Medimagazin logo

Doğum komplikasyonlarına karşı hekimleri koruyacak düzenlemeler gündemde

Türk Jinekoloji ve Obstetri Vakfı, 18-20 Nisan tarihleri arasında 'TJOV 2025 Kongresi'ni İstanbul'da düzenledi. Kongrede doğum şekilleri de bilimsel olarak ele alındı. Kongre başkanlarından Prof. Dr. Özlem Moraloğlu Tekin ile Doç. Dr. Resul Karakuş, önemli açıklamalarda bulundu. Doç. Dr. Karakuş, Sağlık Bakanlığının, hekimlerin herhangi bir doğum komplikasyonu durumunda dava edilme kaygısını giderecek yeni düzenlemeler üzerinde çalıştığını belirtti.
Kaynak: DHA
Doğum komplikasyonlarına karşı hekimleri koruyacak düzenlemeler gündemde
Abone Ol:
Medimagazin google abone ol

Türk Jinekoloji ve Obstetri Vakfı tarafından 18-20 Nisan tarihleri arasında İstanbul'da gerçekleştirilen 'TJOV 2025 Kongresi'nde jinekoloji alanındaki en son bilimsel gelişmeler konuşuldu. Kongrede, alanında uzman isimler tarafından jinekoloji, kadın doğum ve kadın hastalıklarına yönelik merak edilenler ve güncel yaklaşımlar ele alındı. Ayrıca kongrede öne çıkan konulardan biri de doğum şeklinin anne ve bebek sağlığı üzerindeki etkileri oldu.

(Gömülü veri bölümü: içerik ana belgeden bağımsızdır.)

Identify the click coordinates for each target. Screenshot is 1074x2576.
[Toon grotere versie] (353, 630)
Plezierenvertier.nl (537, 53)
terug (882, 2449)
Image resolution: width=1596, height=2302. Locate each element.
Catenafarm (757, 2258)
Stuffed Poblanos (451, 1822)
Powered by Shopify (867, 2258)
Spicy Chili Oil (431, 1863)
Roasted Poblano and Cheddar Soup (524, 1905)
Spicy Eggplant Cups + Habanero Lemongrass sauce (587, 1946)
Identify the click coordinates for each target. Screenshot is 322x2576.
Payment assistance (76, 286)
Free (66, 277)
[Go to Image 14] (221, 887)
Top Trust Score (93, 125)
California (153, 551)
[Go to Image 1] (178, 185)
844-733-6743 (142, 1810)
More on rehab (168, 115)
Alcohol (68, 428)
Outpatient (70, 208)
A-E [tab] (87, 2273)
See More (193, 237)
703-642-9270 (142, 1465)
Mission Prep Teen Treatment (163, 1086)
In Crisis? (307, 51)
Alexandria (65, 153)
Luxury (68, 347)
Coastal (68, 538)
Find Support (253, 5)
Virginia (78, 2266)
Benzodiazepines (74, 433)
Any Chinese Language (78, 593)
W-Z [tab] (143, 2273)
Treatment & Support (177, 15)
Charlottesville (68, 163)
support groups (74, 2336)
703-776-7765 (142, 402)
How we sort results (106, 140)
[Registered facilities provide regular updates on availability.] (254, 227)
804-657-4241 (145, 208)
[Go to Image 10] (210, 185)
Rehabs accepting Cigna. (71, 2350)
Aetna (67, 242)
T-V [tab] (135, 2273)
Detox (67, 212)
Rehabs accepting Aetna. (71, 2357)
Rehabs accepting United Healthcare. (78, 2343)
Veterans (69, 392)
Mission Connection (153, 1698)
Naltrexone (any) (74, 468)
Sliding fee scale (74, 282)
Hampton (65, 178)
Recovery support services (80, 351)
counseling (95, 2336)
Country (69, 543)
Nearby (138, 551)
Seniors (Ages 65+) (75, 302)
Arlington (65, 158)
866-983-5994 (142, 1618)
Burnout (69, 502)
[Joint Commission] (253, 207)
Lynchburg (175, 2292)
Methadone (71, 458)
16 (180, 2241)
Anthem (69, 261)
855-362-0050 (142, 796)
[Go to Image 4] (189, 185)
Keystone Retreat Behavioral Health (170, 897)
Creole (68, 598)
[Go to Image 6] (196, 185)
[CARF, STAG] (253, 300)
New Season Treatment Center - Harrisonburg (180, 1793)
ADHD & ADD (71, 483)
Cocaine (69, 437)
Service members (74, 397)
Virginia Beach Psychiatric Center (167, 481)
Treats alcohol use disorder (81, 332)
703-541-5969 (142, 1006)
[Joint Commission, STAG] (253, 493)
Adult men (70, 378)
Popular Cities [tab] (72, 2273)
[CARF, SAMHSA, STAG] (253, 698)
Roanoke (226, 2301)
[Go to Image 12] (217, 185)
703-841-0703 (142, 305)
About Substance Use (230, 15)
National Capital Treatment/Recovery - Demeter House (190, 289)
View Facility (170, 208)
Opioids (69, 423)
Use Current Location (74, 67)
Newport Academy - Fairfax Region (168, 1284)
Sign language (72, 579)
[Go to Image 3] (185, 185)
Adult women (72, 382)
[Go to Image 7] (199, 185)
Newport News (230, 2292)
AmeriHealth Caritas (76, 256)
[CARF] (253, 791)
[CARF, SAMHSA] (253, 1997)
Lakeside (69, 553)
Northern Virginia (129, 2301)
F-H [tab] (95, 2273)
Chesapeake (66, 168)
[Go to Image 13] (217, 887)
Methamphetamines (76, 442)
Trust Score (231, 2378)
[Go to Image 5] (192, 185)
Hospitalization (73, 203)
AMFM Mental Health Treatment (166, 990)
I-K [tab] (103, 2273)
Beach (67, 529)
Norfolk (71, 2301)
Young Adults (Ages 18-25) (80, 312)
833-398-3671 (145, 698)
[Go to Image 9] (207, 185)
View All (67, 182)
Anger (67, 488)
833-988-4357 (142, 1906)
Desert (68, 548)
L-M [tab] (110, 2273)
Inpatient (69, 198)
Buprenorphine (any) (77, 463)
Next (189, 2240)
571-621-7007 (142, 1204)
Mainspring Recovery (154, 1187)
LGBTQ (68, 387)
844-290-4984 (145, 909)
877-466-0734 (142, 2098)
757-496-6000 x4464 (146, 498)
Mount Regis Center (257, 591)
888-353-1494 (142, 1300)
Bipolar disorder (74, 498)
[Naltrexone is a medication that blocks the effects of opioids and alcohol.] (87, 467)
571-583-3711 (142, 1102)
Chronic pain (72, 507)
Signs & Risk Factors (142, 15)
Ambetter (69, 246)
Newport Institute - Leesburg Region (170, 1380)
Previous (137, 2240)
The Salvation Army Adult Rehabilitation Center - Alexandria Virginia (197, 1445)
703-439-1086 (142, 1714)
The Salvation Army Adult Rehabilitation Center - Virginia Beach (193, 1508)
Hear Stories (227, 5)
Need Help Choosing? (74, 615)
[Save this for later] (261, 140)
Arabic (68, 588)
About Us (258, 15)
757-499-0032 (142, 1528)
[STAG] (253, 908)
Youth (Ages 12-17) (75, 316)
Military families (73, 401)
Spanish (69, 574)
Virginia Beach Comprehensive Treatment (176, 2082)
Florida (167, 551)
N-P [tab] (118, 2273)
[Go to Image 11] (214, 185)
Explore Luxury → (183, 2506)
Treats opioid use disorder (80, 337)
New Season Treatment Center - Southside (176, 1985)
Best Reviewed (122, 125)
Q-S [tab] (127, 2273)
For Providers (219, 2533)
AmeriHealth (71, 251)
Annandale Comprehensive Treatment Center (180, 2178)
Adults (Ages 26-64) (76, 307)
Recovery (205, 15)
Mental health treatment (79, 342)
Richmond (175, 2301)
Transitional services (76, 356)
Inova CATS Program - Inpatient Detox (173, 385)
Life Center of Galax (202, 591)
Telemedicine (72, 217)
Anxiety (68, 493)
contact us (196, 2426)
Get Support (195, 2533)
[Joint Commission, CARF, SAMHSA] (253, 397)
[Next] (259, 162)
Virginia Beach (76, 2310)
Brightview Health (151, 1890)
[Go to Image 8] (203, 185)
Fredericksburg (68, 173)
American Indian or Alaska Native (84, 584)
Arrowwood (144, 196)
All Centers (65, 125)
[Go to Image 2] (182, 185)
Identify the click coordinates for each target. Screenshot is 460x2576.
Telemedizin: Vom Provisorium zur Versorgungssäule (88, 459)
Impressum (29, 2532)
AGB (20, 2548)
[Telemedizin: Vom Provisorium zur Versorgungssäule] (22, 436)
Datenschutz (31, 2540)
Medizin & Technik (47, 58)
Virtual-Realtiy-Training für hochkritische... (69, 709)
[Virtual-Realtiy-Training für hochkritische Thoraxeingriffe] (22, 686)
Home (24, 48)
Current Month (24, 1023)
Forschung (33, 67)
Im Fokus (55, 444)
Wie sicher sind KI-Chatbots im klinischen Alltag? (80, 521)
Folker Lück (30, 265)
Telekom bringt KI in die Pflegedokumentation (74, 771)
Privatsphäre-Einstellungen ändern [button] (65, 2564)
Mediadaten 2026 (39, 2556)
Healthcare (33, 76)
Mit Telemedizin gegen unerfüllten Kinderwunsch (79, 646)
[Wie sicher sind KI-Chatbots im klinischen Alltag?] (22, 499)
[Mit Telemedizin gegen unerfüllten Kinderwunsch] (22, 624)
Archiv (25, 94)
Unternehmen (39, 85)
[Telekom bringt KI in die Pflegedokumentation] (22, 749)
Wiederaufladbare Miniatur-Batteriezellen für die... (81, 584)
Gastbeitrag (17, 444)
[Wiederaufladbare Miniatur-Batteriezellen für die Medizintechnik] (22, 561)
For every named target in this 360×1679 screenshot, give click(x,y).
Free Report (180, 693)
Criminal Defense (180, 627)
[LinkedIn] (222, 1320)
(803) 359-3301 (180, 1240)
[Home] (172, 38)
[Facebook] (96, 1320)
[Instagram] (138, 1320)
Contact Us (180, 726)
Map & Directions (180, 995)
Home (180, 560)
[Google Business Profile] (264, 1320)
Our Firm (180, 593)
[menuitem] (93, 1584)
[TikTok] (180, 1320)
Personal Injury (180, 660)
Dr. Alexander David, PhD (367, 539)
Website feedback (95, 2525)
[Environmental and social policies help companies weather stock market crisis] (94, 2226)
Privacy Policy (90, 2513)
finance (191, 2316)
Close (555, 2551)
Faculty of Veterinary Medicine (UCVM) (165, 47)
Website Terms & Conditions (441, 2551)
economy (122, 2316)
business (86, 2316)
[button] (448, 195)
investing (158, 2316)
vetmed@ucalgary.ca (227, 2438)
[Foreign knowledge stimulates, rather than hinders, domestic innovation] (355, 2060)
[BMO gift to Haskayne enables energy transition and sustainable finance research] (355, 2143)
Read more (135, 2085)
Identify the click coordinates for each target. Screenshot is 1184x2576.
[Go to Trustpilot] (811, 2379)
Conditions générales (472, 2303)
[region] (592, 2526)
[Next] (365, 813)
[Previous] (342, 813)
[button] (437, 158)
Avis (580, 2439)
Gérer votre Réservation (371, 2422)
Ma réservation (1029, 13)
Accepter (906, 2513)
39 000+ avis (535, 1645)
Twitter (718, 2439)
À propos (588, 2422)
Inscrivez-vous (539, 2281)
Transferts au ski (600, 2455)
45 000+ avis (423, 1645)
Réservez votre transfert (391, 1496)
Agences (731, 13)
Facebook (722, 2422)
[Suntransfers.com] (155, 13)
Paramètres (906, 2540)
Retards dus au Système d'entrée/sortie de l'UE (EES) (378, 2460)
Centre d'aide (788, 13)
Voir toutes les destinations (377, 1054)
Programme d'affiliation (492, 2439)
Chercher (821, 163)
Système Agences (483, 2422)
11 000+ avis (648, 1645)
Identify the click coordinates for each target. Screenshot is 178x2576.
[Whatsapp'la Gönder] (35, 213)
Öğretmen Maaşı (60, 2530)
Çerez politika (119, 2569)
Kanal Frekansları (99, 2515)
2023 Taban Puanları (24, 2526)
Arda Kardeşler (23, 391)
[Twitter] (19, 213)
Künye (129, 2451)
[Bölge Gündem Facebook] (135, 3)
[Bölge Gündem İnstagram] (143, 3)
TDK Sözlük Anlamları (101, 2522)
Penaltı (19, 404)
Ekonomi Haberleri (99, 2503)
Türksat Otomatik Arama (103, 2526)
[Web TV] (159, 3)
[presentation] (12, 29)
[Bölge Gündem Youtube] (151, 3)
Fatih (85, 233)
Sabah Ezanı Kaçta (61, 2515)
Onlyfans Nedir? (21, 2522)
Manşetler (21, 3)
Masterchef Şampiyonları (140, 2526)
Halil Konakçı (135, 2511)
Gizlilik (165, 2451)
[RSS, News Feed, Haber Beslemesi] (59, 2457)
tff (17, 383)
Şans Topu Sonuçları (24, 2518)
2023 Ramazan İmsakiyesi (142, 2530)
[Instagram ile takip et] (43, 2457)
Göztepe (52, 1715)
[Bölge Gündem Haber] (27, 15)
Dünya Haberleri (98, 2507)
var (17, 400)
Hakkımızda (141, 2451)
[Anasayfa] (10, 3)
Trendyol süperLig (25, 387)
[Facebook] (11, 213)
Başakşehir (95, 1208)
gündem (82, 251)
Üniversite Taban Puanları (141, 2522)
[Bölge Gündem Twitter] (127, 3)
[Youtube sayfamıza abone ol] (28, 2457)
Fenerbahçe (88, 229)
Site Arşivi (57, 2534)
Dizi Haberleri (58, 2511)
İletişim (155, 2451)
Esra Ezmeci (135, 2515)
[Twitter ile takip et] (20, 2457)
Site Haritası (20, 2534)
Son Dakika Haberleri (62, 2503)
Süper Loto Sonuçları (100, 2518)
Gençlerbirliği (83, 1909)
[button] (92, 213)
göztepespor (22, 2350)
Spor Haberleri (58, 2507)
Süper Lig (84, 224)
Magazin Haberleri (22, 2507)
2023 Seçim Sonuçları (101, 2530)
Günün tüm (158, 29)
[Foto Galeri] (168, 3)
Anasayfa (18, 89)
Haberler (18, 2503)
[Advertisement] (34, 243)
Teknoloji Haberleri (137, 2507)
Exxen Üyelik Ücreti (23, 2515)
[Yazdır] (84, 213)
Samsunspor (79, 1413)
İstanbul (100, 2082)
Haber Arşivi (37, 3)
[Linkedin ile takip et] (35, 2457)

Doğum eyleminin, hem anne hem de bebek sağlığı açısından ele alınması gerektiğini kaydeden uzmanlar, tıbbi, fizyolojik ve psikolojik etkileri açısından hangi doğum şekline nasıl karar verilmesi gerektiğini de bilimsel verilerle masaya yatırdı.

 Kongre başkanlarından Ankara Şehir Hastanesi Kadın Doğum Hastanesi Başhekimi Prof. Dr. Özlem Moraloğlu Tekin ile Zeynep Kamil Kadın Doğum ve Çocuk Eğitim ve Araştırma Hastanesi Başhekimi Doç. Dr. Resul Karakuş, önemli açıklamalarda bulundu.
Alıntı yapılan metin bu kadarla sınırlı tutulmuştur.